Stored records:
*****
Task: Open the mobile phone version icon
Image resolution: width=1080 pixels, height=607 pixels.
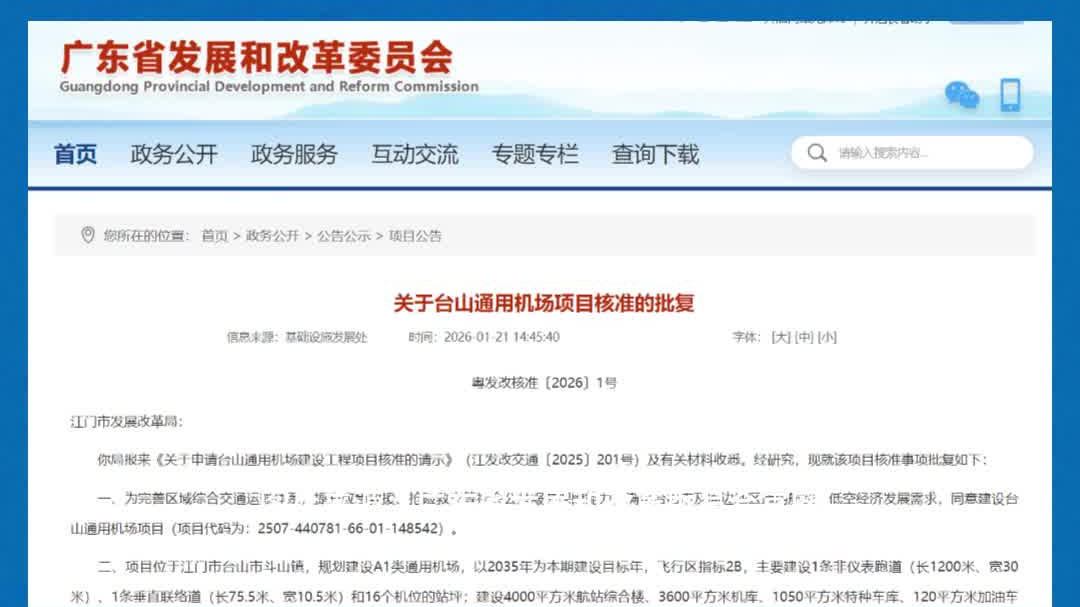Action: (1010, 95)
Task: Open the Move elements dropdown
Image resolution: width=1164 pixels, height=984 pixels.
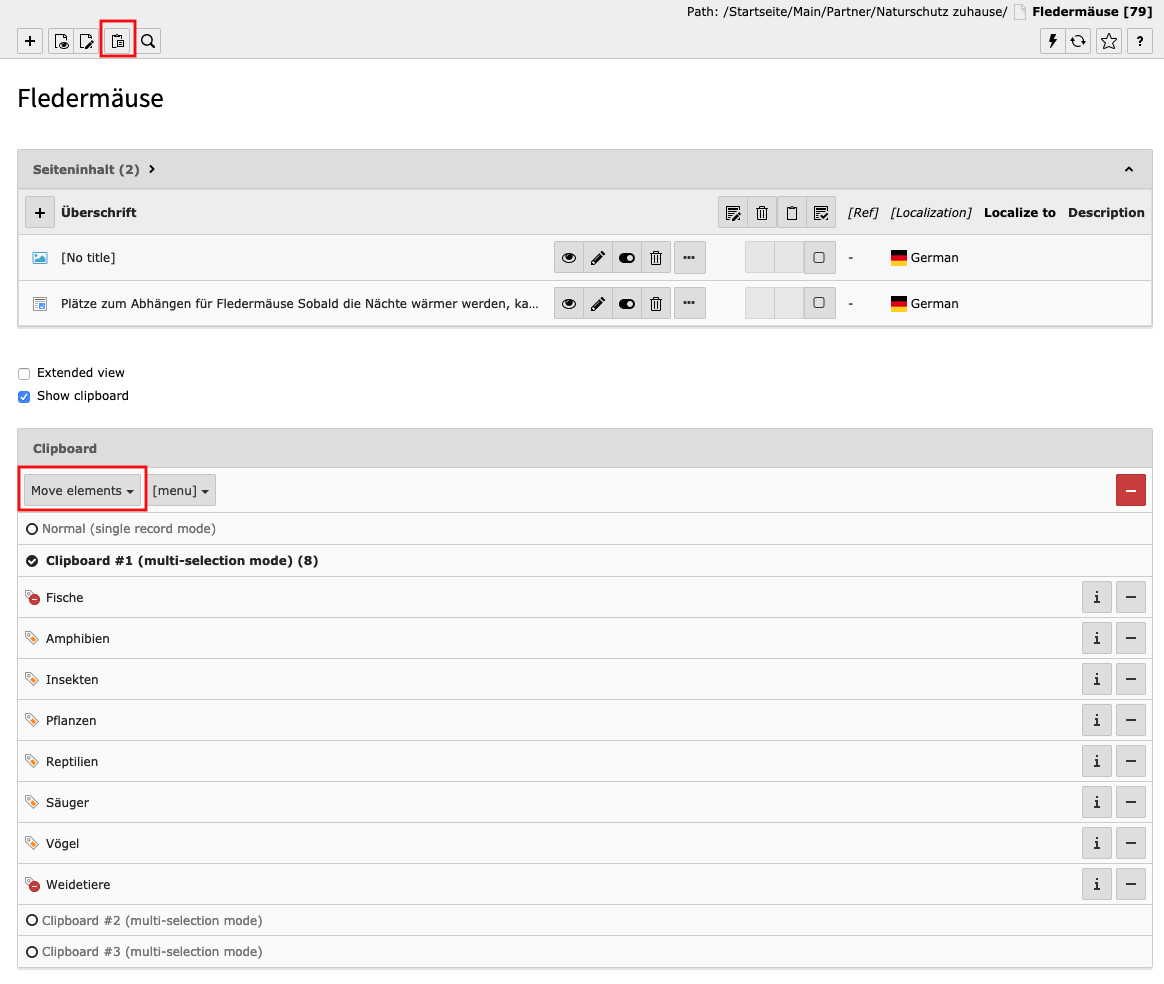Action: click(82, 491)
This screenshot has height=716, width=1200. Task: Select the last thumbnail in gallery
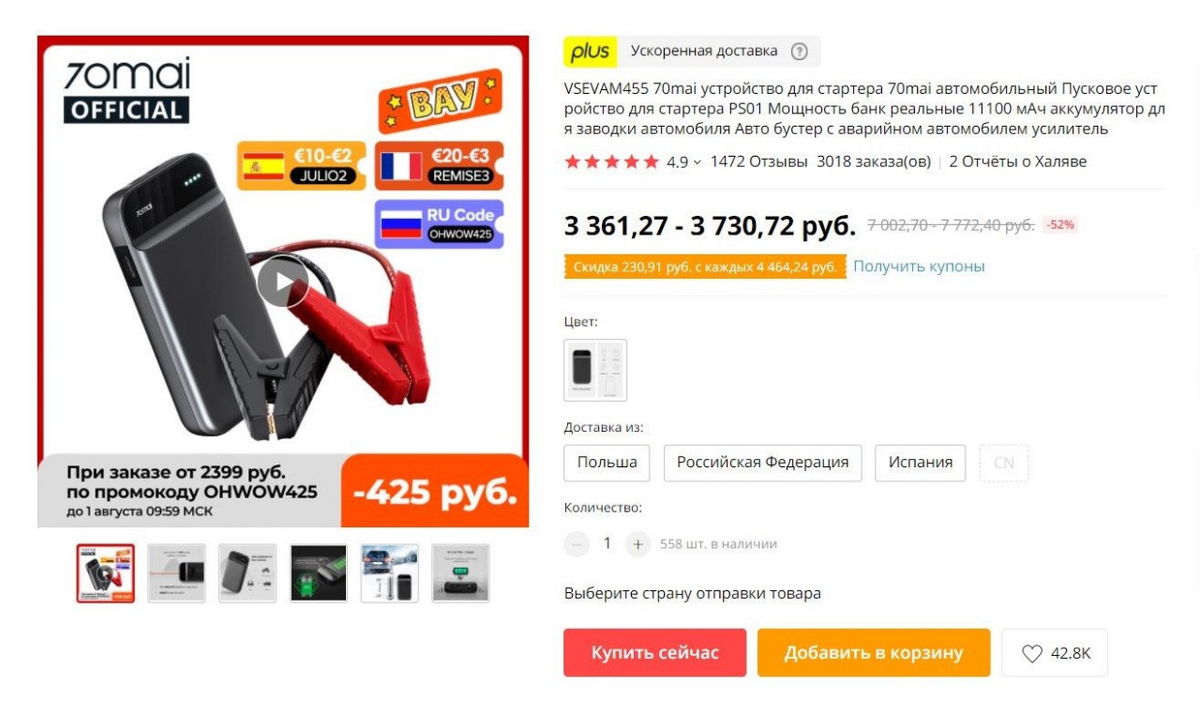461,573
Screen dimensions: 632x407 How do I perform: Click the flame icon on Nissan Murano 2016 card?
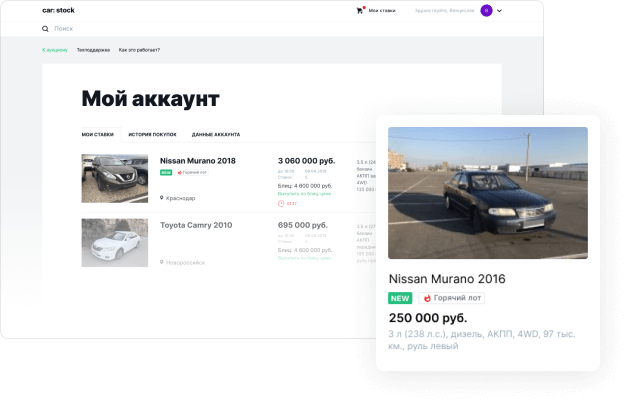pyautogui.click(x=427, y=298)
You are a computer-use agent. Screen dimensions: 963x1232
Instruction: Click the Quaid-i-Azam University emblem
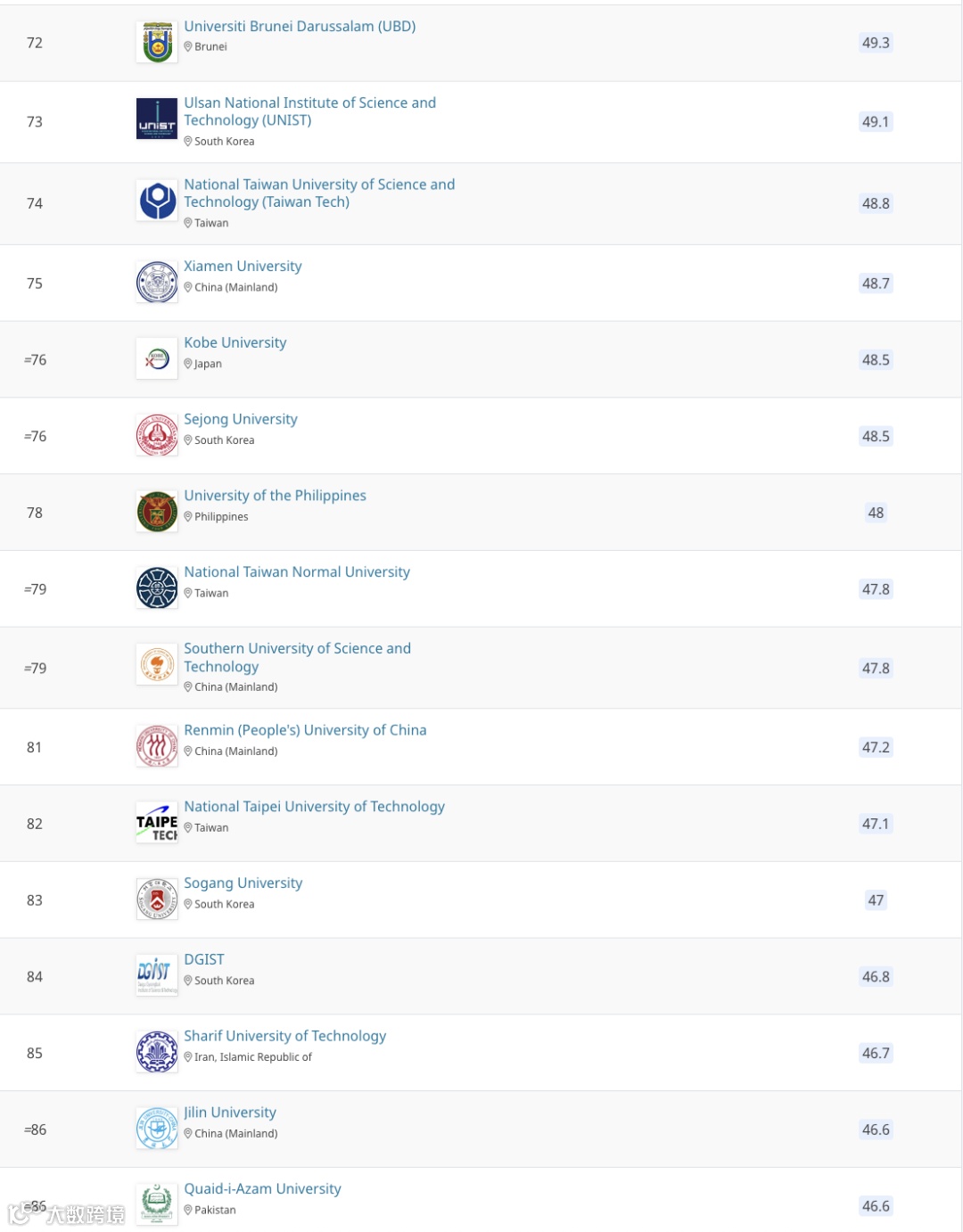coord(157,1203)
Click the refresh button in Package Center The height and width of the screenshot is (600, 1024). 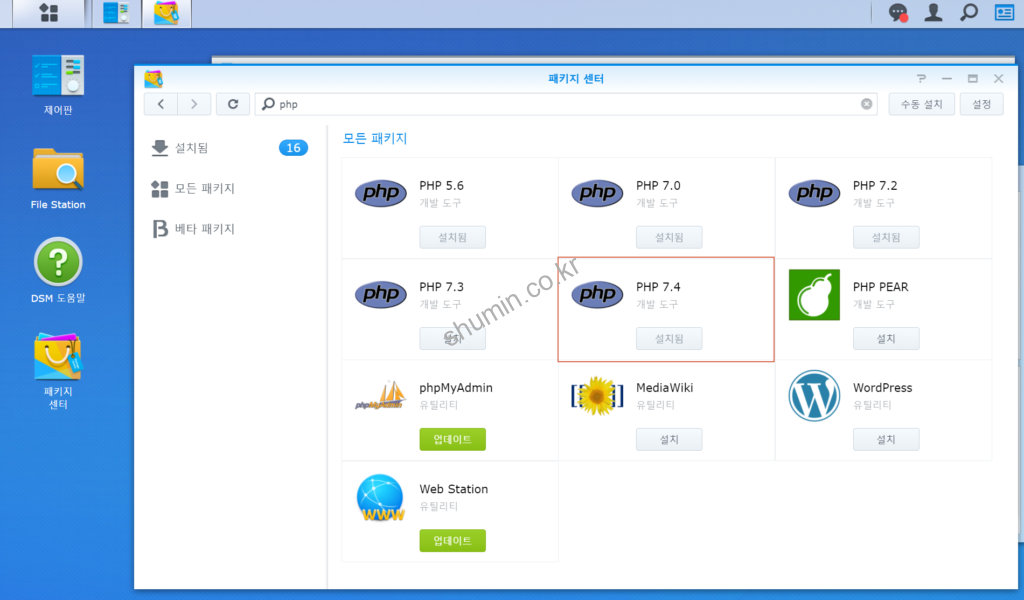click(x=233, y=104)
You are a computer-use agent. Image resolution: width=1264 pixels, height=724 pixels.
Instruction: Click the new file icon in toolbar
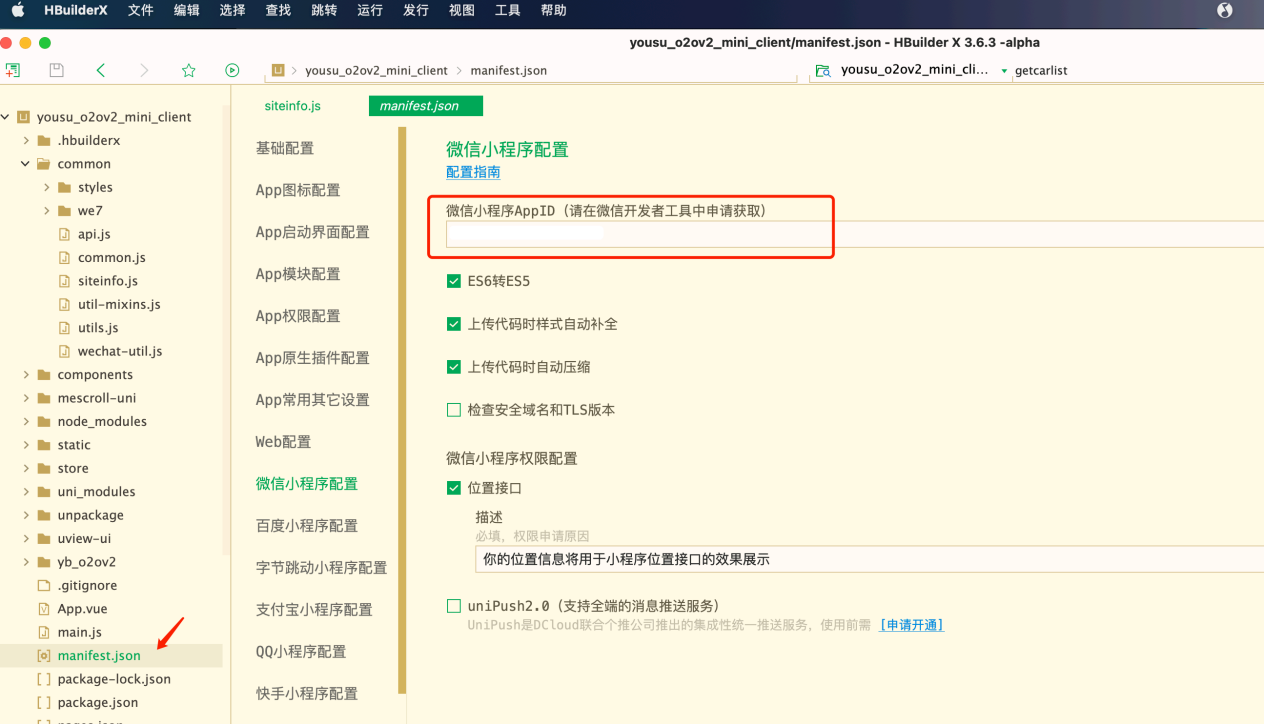(x=12, y=70)
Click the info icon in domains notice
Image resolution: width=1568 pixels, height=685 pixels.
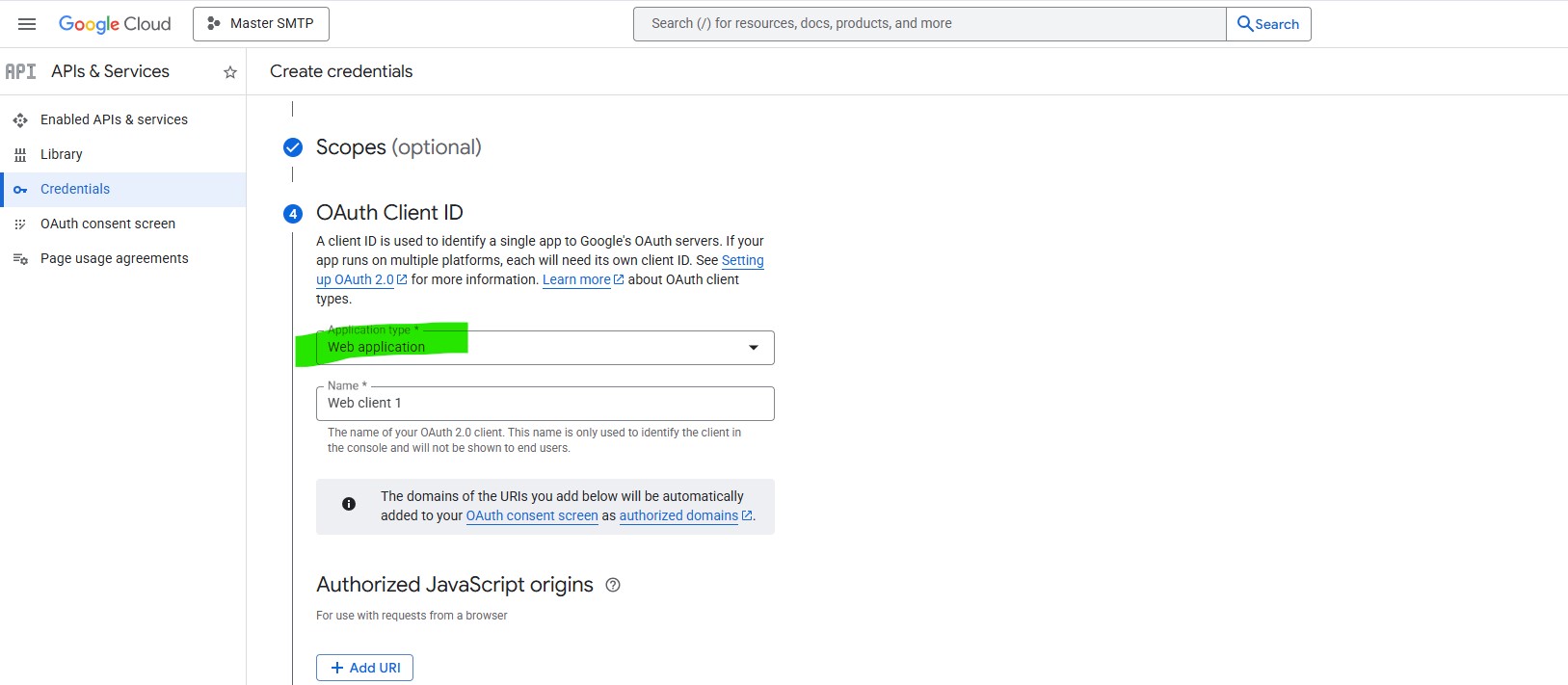349,504
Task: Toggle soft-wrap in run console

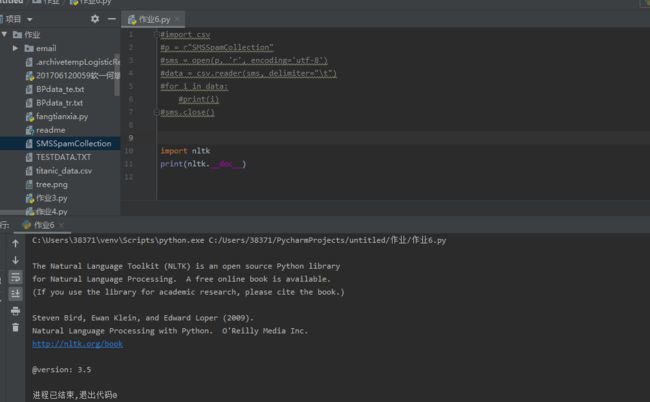Action: 15,277
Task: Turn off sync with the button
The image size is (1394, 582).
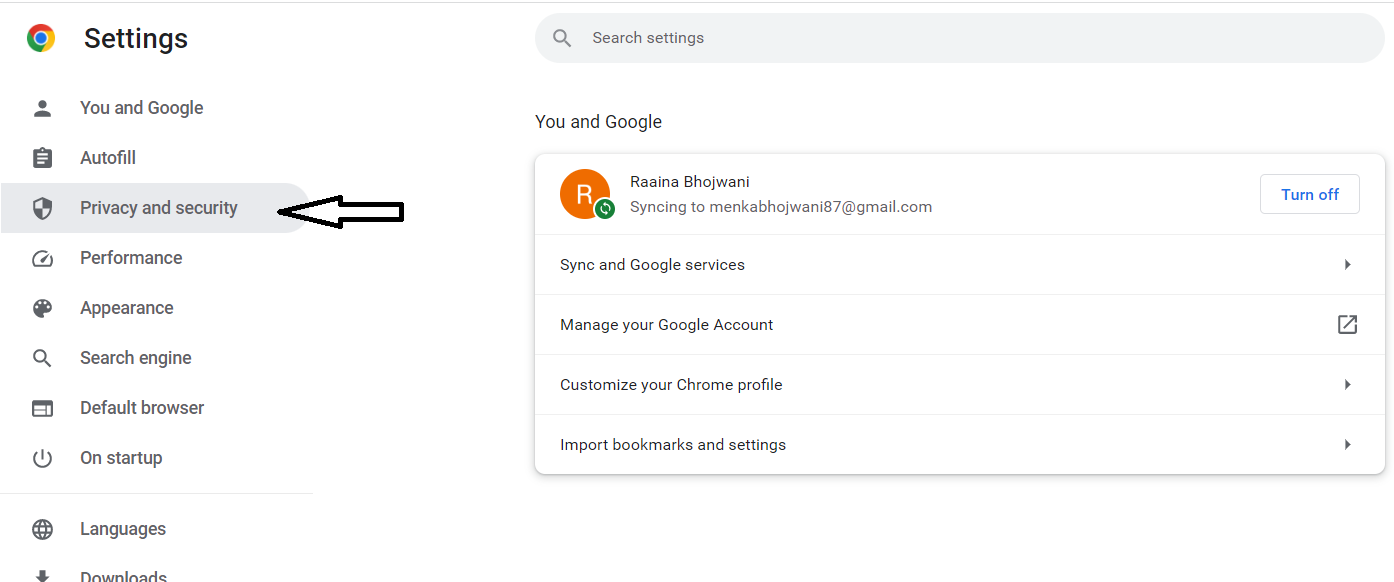Action: click(1309, 195)

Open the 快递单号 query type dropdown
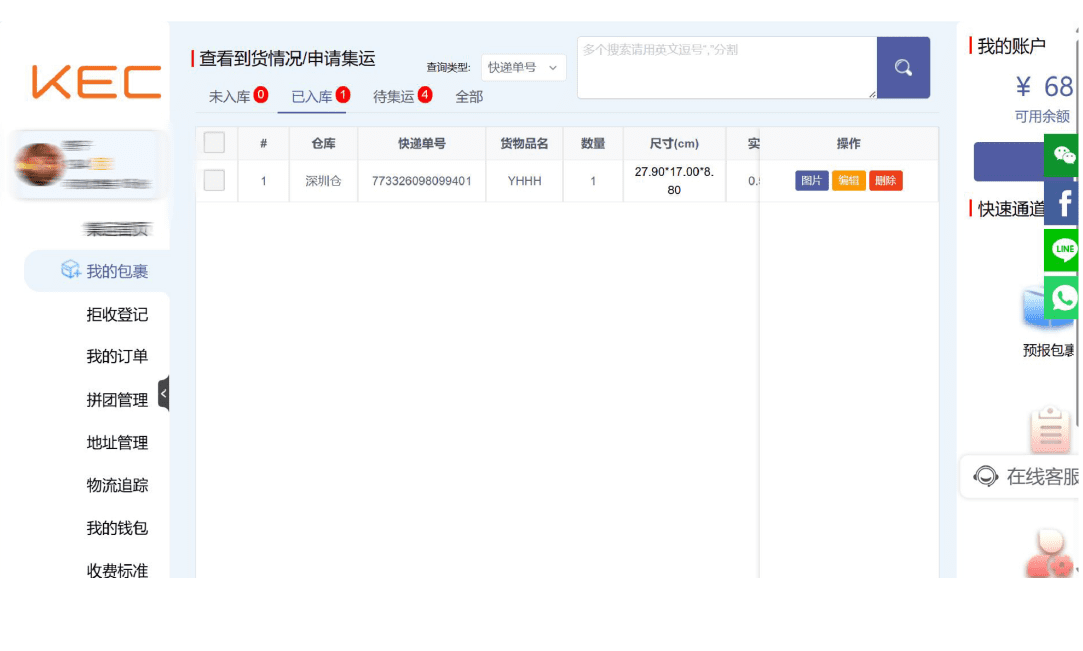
*****
PROMPT: Find every line above where the word "agent" occurs, and copy that line.

TASK RESULT:
You are a computer-use agent. Screen dimensions: 963x1232
You are a computer-use agent. Image resolution: width=1264 pixels, height=724 pixels.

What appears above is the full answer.